> [ASSIGNED TASK]
From the data below, copy exactly the lines that lie between the one holding "At what coordinates should I click to accomplish: Open" and the one holding "Given: Click the 04-Feb date cell", including both, and nothing more.

***

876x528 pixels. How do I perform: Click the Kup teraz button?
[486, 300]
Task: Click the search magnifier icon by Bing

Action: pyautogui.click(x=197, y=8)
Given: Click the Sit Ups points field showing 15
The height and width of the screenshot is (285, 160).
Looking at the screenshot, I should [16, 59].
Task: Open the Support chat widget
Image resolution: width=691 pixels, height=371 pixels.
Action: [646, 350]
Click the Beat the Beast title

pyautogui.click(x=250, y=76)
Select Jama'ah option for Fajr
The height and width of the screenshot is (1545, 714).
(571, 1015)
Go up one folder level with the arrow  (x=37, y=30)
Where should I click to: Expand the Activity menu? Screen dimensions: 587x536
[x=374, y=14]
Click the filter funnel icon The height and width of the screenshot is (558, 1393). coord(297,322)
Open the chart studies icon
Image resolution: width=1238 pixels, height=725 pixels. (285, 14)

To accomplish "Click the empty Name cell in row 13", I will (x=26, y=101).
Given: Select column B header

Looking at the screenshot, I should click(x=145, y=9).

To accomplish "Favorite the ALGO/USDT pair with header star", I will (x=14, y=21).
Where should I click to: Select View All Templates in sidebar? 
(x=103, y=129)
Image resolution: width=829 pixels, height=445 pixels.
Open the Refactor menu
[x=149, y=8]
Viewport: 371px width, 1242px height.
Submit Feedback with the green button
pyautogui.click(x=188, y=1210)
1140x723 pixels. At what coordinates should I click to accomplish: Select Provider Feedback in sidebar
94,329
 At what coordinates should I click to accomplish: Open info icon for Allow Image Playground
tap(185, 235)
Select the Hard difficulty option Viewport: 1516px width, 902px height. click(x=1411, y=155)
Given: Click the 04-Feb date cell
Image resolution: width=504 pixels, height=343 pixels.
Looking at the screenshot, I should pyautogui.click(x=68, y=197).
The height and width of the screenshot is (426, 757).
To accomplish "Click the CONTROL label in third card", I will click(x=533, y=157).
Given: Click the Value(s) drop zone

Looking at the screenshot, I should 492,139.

***

> [EXPECTED OUTPUT]
 At what coordinates should I click to accomplish: Open info icon for Allow Image Playground
tap(185, 235)
Select the Hard difficulty option Viewport: 1516px width, 902px height. click(x=1411, y=155)
Given: Click the 04-Feb date cell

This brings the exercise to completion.